┌─ Provided records

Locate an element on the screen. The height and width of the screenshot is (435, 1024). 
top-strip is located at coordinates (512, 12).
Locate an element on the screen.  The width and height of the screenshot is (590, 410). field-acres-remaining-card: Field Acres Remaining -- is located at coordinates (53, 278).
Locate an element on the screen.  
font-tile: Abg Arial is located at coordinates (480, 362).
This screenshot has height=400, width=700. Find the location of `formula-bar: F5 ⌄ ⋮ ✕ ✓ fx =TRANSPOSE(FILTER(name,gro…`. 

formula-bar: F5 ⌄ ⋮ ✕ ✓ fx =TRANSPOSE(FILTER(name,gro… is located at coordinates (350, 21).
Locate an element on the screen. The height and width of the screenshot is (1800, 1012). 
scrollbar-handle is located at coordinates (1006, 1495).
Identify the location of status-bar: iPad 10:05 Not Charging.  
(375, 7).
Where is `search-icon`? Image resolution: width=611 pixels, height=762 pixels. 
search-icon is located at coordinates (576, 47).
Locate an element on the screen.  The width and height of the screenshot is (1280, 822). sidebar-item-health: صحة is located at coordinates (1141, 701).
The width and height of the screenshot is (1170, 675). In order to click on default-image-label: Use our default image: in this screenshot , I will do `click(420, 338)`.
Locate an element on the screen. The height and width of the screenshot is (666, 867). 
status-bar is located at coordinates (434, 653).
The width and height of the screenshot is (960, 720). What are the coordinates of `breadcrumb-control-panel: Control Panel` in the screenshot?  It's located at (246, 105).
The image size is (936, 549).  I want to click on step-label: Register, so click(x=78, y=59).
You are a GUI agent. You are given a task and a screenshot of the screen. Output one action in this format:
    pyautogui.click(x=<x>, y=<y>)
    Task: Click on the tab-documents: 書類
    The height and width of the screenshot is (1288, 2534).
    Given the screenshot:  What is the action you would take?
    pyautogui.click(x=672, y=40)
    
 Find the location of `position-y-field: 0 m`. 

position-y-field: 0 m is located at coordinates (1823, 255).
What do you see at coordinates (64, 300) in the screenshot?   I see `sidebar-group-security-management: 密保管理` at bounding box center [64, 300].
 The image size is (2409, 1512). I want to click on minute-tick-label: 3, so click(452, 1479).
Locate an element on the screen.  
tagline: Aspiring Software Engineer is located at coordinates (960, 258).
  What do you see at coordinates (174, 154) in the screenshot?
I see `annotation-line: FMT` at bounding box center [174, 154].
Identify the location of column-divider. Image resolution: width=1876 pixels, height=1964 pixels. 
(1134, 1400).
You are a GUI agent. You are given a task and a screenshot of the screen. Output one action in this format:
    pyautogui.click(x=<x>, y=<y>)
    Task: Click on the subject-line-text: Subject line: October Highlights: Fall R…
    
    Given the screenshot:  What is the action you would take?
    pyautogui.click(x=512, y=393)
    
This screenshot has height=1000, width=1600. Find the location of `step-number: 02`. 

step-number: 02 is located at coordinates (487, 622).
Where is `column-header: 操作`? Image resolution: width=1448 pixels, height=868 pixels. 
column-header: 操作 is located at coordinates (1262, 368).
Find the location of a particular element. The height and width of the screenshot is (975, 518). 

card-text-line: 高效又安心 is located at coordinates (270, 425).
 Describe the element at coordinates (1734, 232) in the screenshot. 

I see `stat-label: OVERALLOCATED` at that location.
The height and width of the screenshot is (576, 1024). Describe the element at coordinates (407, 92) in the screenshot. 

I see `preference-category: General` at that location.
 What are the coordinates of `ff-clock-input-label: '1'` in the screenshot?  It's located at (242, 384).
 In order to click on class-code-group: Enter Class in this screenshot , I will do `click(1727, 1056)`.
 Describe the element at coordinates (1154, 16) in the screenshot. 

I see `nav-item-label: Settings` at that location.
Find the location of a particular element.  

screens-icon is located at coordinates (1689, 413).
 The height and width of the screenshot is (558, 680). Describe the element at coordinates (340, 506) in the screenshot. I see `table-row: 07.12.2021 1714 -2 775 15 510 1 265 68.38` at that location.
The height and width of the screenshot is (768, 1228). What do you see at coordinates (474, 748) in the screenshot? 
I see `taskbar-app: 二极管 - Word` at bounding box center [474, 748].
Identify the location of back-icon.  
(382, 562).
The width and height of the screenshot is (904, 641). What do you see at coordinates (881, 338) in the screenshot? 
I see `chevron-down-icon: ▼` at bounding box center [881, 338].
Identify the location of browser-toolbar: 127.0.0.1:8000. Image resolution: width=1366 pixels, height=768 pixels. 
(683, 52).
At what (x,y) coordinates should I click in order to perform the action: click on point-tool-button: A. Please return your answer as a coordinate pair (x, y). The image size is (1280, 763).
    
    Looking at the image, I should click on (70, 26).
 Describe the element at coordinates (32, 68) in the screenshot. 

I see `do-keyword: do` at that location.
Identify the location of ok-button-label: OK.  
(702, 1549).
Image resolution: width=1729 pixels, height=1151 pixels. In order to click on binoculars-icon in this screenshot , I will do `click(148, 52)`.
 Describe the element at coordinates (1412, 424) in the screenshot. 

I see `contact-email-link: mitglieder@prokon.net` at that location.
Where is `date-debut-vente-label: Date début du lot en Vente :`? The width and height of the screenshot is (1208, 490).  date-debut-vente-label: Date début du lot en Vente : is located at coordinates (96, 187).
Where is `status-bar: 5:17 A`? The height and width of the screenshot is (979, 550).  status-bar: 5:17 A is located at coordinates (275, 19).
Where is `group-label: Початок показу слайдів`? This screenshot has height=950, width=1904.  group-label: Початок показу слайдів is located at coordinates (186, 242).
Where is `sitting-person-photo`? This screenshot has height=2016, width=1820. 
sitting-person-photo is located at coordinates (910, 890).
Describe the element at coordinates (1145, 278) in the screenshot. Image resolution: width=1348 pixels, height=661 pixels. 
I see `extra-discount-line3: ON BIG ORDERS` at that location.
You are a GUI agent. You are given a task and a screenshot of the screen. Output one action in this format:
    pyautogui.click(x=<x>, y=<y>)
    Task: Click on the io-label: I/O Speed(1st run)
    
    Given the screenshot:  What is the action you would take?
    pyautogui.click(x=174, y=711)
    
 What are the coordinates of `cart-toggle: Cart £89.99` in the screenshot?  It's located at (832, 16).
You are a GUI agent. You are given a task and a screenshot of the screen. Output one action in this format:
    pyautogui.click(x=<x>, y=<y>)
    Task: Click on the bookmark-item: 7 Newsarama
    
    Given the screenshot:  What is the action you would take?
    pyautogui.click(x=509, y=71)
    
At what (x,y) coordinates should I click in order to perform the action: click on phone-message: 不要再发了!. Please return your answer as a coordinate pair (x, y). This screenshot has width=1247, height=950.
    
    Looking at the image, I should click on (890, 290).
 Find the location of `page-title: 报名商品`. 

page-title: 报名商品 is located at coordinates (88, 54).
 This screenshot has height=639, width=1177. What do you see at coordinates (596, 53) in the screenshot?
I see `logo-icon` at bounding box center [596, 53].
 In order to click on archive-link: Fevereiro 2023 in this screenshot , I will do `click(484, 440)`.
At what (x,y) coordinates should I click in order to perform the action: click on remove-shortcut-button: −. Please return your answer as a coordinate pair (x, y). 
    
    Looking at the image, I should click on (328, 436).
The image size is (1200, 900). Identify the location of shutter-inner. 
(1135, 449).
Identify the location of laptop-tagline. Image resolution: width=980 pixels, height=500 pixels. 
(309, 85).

└─

Copy the records verbatim, from the line with "Describe the element at coordinates (1412, 424)" up to and including the line with "coordinates (186, 242).".

 Describe the element at coordinates (1412, 424) in the screenshot. 

I see `contact-email-link: mitglieder@prokon.net` at that location.
Where is `date-debut-vente-label: Date début du lot en Vente :`? The width and height of the screenshot is (1208, 490).  date-debut-vente-label: Date début du lot en Vente : is located at coordinates (96, 187).
Where is `status-bar: 5:17 A`? The height and width of the screenshot is (979, 550).  status-bar: 5:17 A is located at coordinates (275, 19).
Where is `group-label: Початок показу слайдів`? This screenshot has height=950, width=1904.  group-label: Початок показу слайдів is located at coordinates (186, 242).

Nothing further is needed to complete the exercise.